I had originally planned to post my Advent blogs that I’ve posted for the last several years. But the first several days of Advent had come and gone before I realized it and I decided not to post them again this year. Those of you who have read them probably wouldn’t want to read them again. And for those of you who haven’t read them. . .maybe next year.
I’ve always loved the Christmas season. I love the beautiful Christmas carols (listening to Christmas music as I write this), the lights and decorations, baking Christmas cookies and candies. My favorite night of the season is Christmas Eve as we celebrate the birth of Jesus at a candlelight communion service.
This year, however, I am the female version of Ebeneezer Scrooge. I think my “Scrooginess” began when I decided we would not decorate our house as much as usual. We go all out when we decorate. We don’t go to the extremes of the Griswold family, by any stretch of the imagination, but we put candles in each of the front windows-six in all, we hang wreaths on each of those windows and on the front and side doors. On the inside there is garland hung everywhere, the upstairs kitchen is decorated, the dining room table is set with my Christmas china and the mantel in the main floor family room is decorated. The large Christmas tree is in the family room, too. Then there’s the downstairs. A smaller tree is decorated and placed in the TV room, stockings are hung in this room, and even the kitchen is decorated. And oh yes, did I mention that the bathrooms on both floors are decorated, also? All of this decorating takes a minimum of 8 hours. And before you know it, it’s time to take the decorations down and pack them all up until next year, which will “be here before we know it.”

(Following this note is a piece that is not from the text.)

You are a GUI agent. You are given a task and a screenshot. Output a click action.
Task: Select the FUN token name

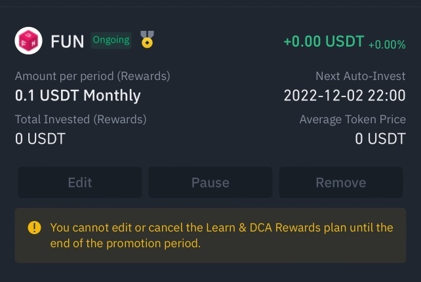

I had already decided we would not decorate as much as usual, when on October 26, I fell and “sprained” my right wrist. I already had knee surgery scheduled for November 5 and went forward with that. My wrist continued to give me problems and on November 27, after dozens of x-rays and a MRI on my wrist, it was discovered there was a chipped bone in my wrist. (I’ve since been told it is a fracture.) My wrist was put in a cast for at least three weeks. So here I am, at the beginning of the Christmas season, walking with a cane because of the left knee surgery and a cast on my right wrist. Now, I can’t go all out with decorating this year. So, there is a wreath on the front door and one on the side door. The downstairs is decorated – the tree is up, the stockings are hung. The presents are wrapped and under the tree and the baking was done yesterday.
Still the amount of decorating or not decorating should not affect my Christmas spirit. After all, it is not about the decorations, baking, even the Christmas carols. It is about the indescribable gift of God’s extravagant, boundless love for us given to us through his son, Jesus Christ, miraculously born of a virgin, in the most humble of circumstances.
So, where has my Christmas spirit gone? I could offer all kinds of excuses – and they would all be true. Not valid, not good, but true nonetheless. So I will just say that I’ve asked God to forgive me and I’m publicly, by means if this blog, asking my family to forgive me.
Have you lost your Christmas spirit? Has the true meaning of Christmas been overshadowed by life?
Oh yes, Christmas Eve and Christmas Day I will be posting my annual blogs.
Merry Christmas! May the true Spirit of Christmas abide in your heart today and always!